Environmental context. Mercury is classified as a priority pollutant owing to the biomagnification of its methylated species along food chains and the consequent effects on top consumers. The pH of natural waters affects many of the biogeochemical processes that control mercury accumulation in aquatic organisms. Here, evidence is presented that pH affects mercury uptake by unicellular algae, primary producers in aquatic food chains, thereby providing a new example of the pervasive influence of pH on the mercury biogeochemical cycle.

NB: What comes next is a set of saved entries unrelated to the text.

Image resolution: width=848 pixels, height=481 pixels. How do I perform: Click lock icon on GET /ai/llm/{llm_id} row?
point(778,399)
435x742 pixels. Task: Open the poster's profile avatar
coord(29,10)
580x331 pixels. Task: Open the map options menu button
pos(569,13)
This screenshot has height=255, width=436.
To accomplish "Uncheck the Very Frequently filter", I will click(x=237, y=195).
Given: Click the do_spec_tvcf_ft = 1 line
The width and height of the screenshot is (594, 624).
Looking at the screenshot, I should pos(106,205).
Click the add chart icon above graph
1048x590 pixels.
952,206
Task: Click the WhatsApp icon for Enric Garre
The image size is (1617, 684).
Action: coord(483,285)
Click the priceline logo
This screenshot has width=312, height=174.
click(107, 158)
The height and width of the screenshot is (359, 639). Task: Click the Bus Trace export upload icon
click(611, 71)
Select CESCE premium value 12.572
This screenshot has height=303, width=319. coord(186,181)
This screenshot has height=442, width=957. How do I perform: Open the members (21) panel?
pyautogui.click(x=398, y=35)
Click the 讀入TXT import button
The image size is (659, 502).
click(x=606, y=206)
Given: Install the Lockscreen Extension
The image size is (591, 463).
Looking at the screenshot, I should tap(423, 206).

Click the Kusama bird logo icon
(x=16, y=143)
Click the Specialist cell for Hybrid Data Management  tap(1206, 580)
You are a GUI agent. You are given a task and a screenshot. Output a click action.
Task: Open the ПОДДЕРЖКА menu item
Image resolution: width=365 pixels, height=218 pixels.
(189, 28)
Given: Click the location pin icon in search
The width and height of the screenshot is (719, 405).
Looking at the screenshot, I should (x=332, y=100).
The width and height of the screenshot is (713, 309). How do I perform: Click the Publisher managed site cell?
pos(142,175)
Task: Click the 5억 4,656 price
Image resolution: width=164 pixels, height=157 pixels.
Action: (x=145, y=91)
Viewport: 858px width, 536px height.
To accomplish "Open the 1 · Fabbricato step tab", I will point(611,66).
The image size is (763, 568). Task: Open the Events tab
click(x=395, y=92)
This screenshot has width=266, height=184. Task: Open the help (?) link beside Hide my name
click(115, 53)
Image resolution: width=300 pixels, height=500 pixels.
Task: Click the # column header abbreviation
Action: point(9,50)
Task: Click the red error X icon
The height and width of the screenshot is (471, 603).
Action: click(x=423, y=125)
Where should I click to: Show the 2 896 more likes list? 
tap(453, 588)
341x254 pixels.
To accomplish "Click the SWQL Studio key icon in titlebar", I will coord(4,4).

Abstract. We have examined the influence of pH on HgII uptake (mainly in the form of the lipophilic complex HgCl2) by a green, unicellular alga, Chlamydomonas reinhardtii. Uptake of the dichloro complex increased by a factor of 1.6 to 2 when the pH was lowered from 6.5 to 5.5, an unexpected result given that the intracellular hydrolysis rate of fluorescein diacetate (FDA), used as a probe for the passive diffusion of lipophilic solutes through algal membranes, decreased in the studied alga under similar conditions. Several mechanisms were explored to explain the enhanced uptake at pH 5.5, including pH-induced changes in cell surface binding of Hg or in Hg loss rates from cells, but none of them gave completely satisfactory explanations. The present findings imply that inorganic HgII in aqueous solution behaves, in terms of uptake, neither as a lipophilic complex (the uptake of which would be expected to decrease with acidification because of algal membrane packing), nor as a cationic metal (the transport of which by facilitated transport would be expected to diminish with increasing proton concentration because of metal–proton competition at the transporter binding sites). Mercury uptake by algae seems rather to be stimulated by proton addition.

Additional keywords: cell membrane, lipophilic metal complex, pH, unicellular green algae, uptake rate.